Tim Dickson: Anything you’d add to that, Stephen?
Stephen Hall: One of my clients likes to talk about the need to go against the grain. A true transformation is disruptive. It doesn’t just work with the existing governance, the existing processes, the existing budgeting cycle, the existing ways of doing things. It is going to disrupt. And it’s going to create challenge and tension and friction in the organization. We view those characteristics as being necessary co-travelers to delivering a true transformation of the company.
Doug Yakola: Because it is so disruptive, it’s also a top priority of the organization. This is not something that can be third or fourth down in the CEO’s list of things he or she must do. The way we talk about it is, it’s the number one or number two priority past safety that you need to be thinking about.
Tim Dickson: What is the context you’re finding for these transformations?

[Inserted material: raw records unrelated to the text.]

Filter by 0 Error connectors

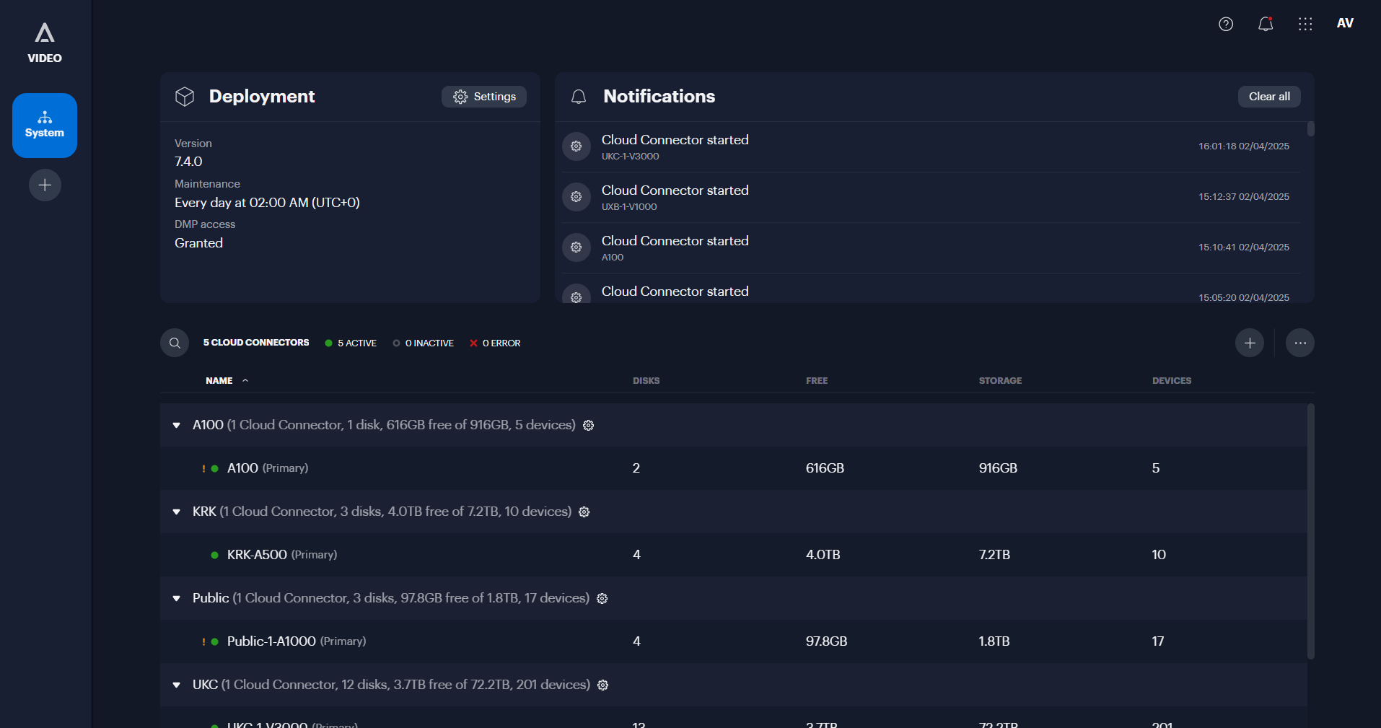point(495,343)
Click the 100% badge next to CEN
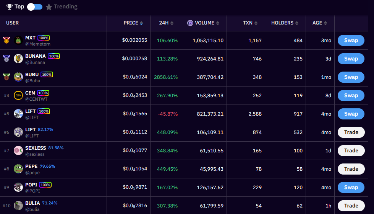 43,93
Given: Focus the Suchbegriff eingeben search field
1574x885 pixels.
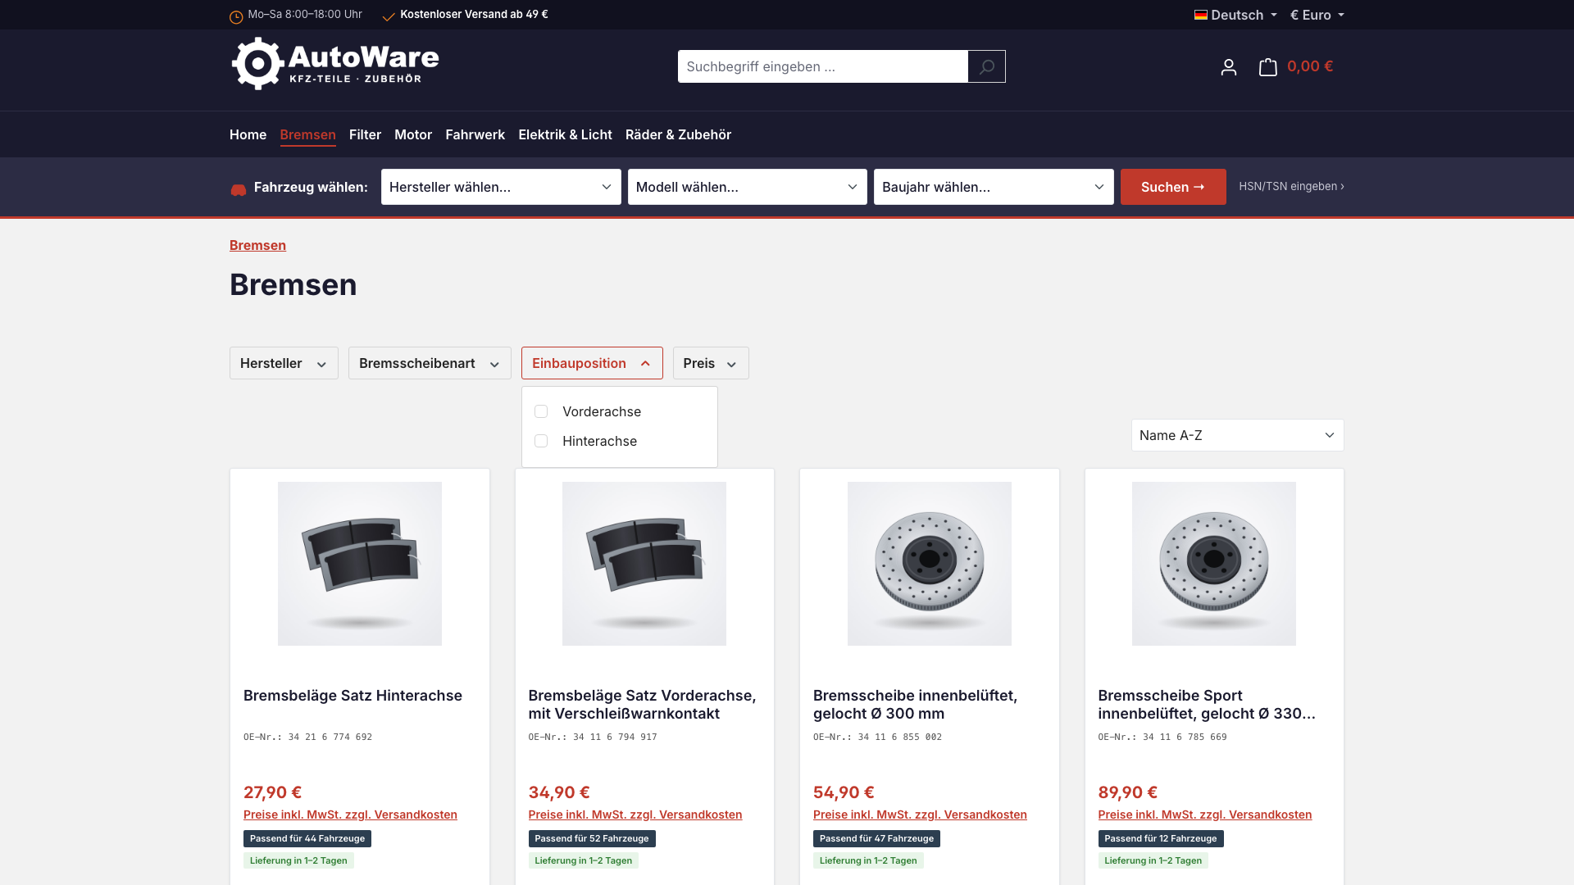Looking at the screenshot, I should 822,66.
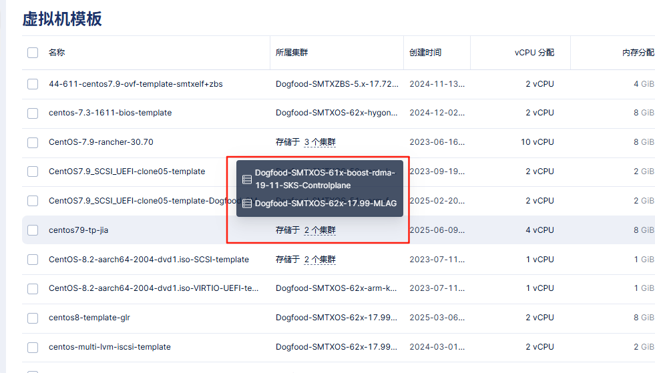Click cluster icon beside Dogfood-SMTXOS-61x-boost-rdma tooltip entry
The height and width of the screenshot is (373, 655).
(247, 179)
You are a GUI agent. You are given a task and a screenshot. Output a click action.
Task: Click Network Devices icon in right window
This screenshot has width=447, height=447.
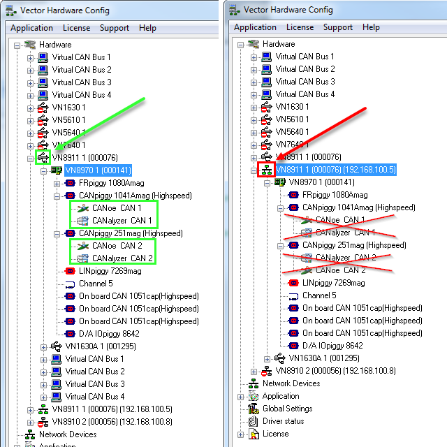[253, 383]
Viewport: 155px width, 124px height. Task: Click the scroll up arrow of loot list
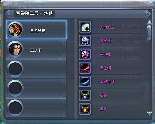tap(149, 23)
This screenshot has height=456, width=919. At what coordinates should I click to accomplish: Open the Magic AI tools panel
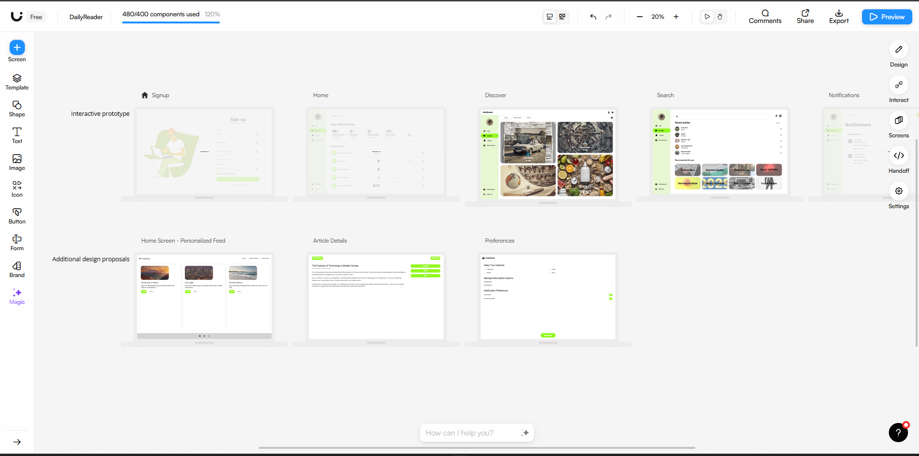coord(17,296)
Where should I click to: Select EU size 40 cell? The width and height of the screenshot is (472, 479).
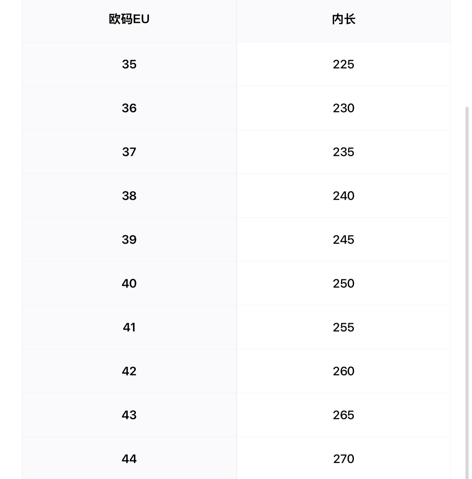(129, 284)
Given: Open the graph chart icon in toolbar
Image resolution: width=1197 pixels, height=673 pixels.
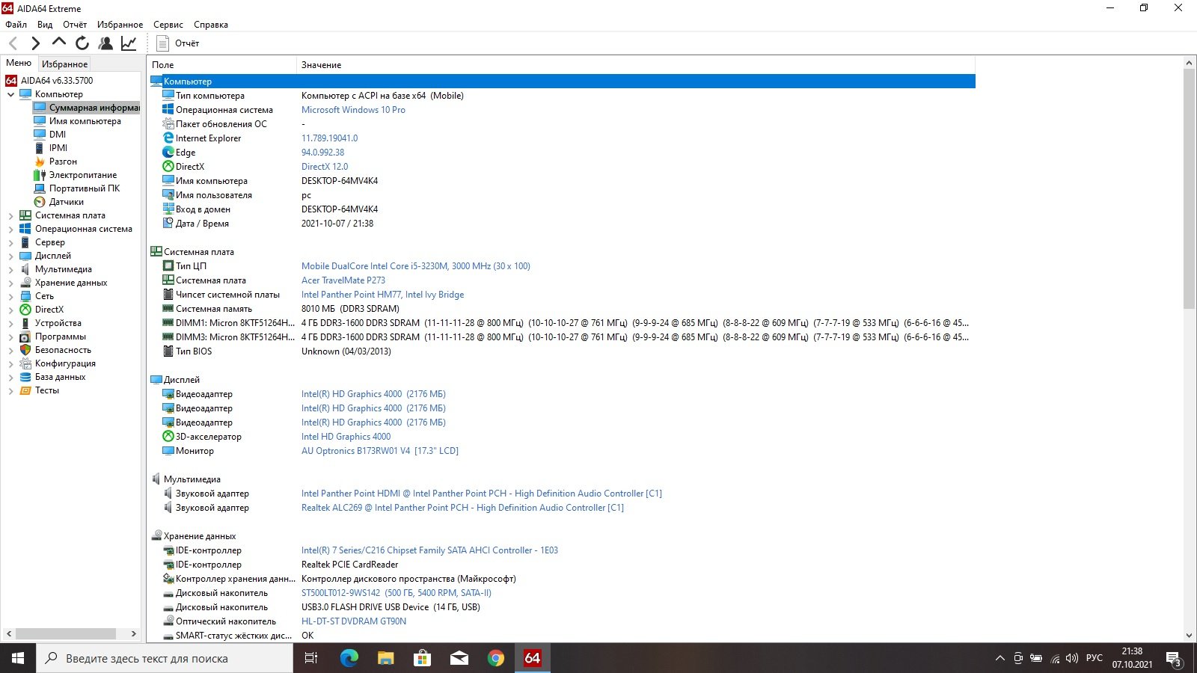Looking at the screenshot, I should (129, 43).
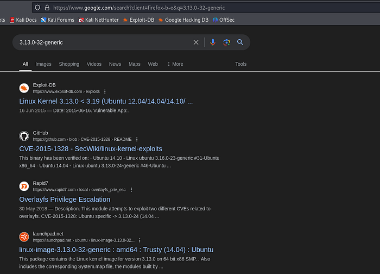The height and width of the screenshot is (274, 380).
Task: Click the magnifying glass search button
Action: coord(240,42)
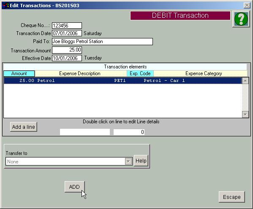Click the list scrollbar up arrow
The image size is (253, 209).
tap(245, 81)
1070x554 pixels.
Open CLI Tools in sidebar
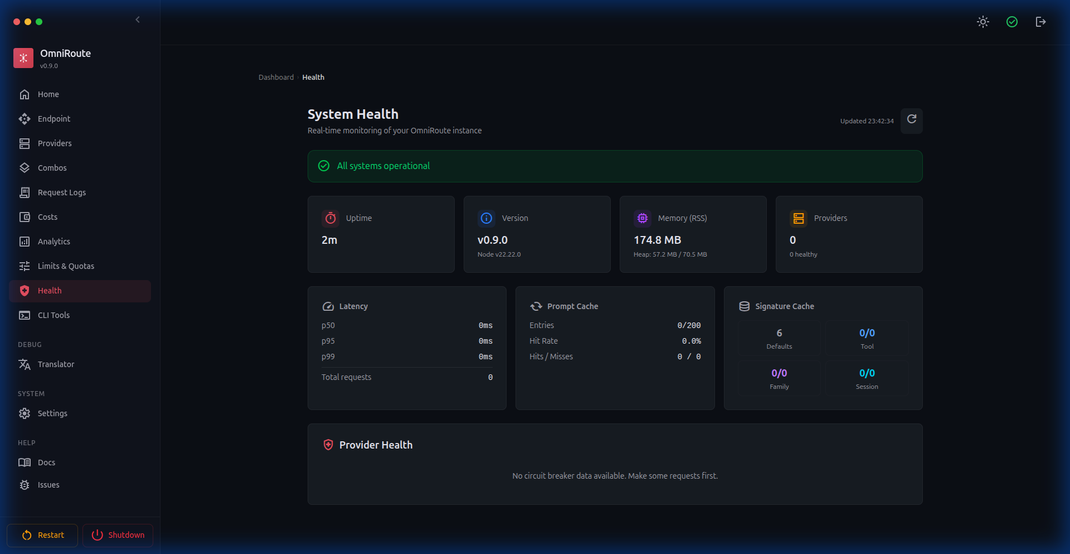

Is it primarily technology and technological disruption that are causing companies to undergo these big change projects?
Doug Yakola: No, not at all. This runs the gamut. You can have a company that has been performing poorly for many years and needs to step back, take stock, and undergo a fundamental transformation of their business model. There’s technological disruption, as you point out. There is disruption as it relates to the revenue growth plan, and we work with many companies that have been in high growth for the last, say, five, six, seven years, and, suddenly, that growth is starting to tail off.
We are working a lot with B2C companies now that have a technological disadvantage in that they’ve been brick and mortar or they’ve been working a lot in print, and now they need to go to much more digital media. That has also been a big area of transformation.
These are companies that look at where they are now, and they look in the future, and they know that they need to do more than just an incremental improvement year over year in order to stay ahead of their competition.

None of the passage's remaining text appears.